2019年2月8日金曜日

駅 STATION (1981)

高倉健の円熟期以後、多くを監督したのは降旗康夫です。最初に二人が出会ったのは、東映時代の1966年ですが、本格的に仕事を共にしたのは1978年の「冬の華」でした。

ここでは、健さん唯一の連続テレビドラマ「あにき」の脚本を担当した倉本聰が、任侠物で人気を得た高倉健のイメージを蘇らせると同時に破壊する本を書いたのでした。現在ヤクザである姿を健さんが演じた最後の映画であり、東映任侠映画の挽歌と言われています。

時代の波において行かれた古いヤクザとして、健さんは自らの任侠物のキャラクターに終止符をうつことになるのですが、いくら変化したNEW健さんであろうと、どうも義理人情の切ったはったの世界はどうしても好きになれない。

そして、再び健さんが降旗監督とタッグを組んで、さらに名カメラマンの木村大作を加えたトリオの最初の作品となるのが、「駅 STATOPN」という男女のドラマです。

倉本聰が、健さんの誕生日プレゼントとして渡した脚本が元になりました。倉本は、どんどん寂れていく北海道の田舎の駅舎に健さんを立たせてみたいという思いから書き上げました。
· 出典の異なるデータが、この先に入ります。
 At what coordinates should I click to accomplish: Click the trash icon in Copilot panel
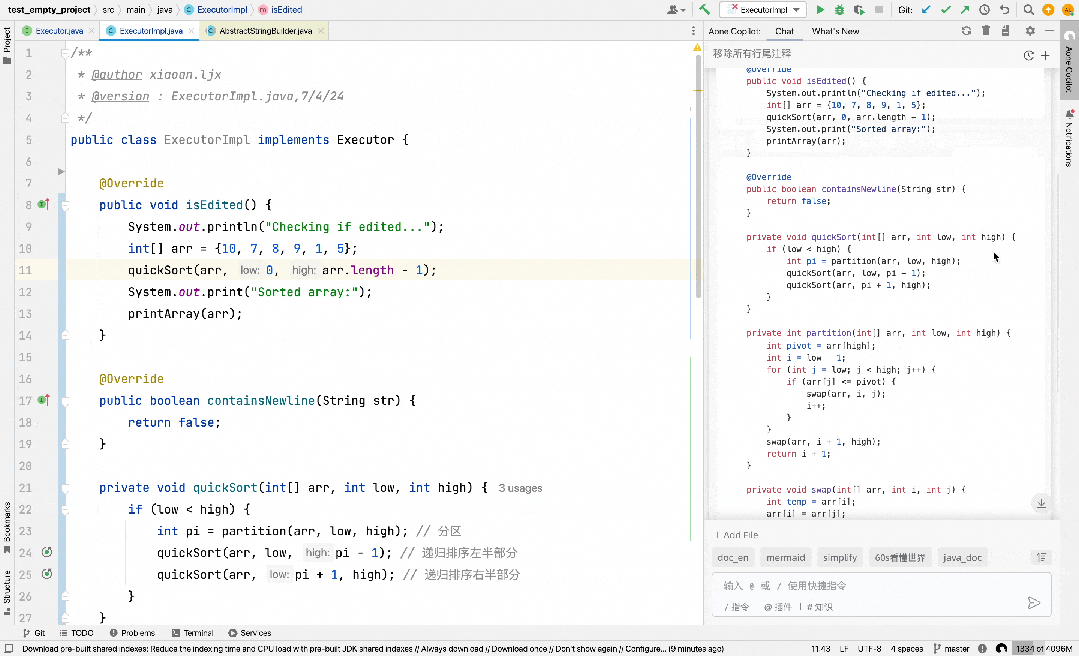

いきなり映画の冒頭、刑事の三上(高倉健)は妻(いしだあゆみ)と子供が列車に乗って去っていくのを銭函駅で見送るシーンから始まります。三上と妻は直接会話をすることはなく、別れることになった細かい説明もほとんどありませんが、列車が走りだし涙を流しながら無理に笑顔を作ろうとして敬礼をする妻の姿は、それだけで大きなインパクトを与えてくれます。

今更ながら、いしだあゆみの美しさと、セリフの無いにもかかわらず並々ならぬ演技に脱帽するしかありません。最初の数分間で、すでに最高のクライマックスを見てしまった思いです。

先輩刑事(大滝秀治)が射殺されるのですが、オリンピックの射撃競技の選手だった三上は、その捜査には参加が許されませんでした。それから8年後、増毛の食堂で働く犯人の妹、すず子(烏丸せつこ)を尾行し、やはり駅で犯人、吉松(根津甚八)を逮捕しました。

さらに3年後、立てこもった銃を乱射する銀行強盗を隙を見て射殺した三上は、犯人の母親の罵声を背中に受けるのでした。そのころ吉松から、死刑執行前の最後の手紙が届き、そこには三上のずっと続いた温情に対する感謝が記されていました。

年末で帰省した三上は、海が荒れて連絡船が出ないため増毛に足止めされ、一軒の居酒屋に入ります。その店をやっていたのは桐子(倍賞千恵子)で、人生に疲れていた男女はどちらからともなく深い仲になっていきます。

年が明け、三上は警察を辞職する決意をして札幌に帰る途中、桐子のかつての愛人が先輩刑事を射殺した犯人であることに気づき増毛に引き返します。そして桐子の自宅で、桐子の目の前で犯人を射殺してしまいます。そして、用意していた辞職願を破って燃やしてしまうと、夜の駅から列車に乗り込むのでした。

律儀に真面目に、一つ一つこつこつと積み上げてきた主人公ですが、仕事の上でも私生活でも、今までの人生で自分の思いがうまく伝わらないことばかり。おそらく、登場人物のすべてが不器用で同じ思いなのかもしれません。

しかし、時間を戻せるわけではありません。駅に立つと列車が来て、そして列車は、走り出したら引き返すことはできません。敷かれたレールの上を真っすぐ走っていくしかないということなんでしょうね。

さすがに木村大作の画はうまい。静と動、色彩の有る無しなどのメリハリがしっかりしていて、画面からあふれ出る詩情豊かな表現はさすがです。また、降旗監督も、俳優陣を無理なく動かして、ゆったりとした中に自然な表情を引き出しているように思いました。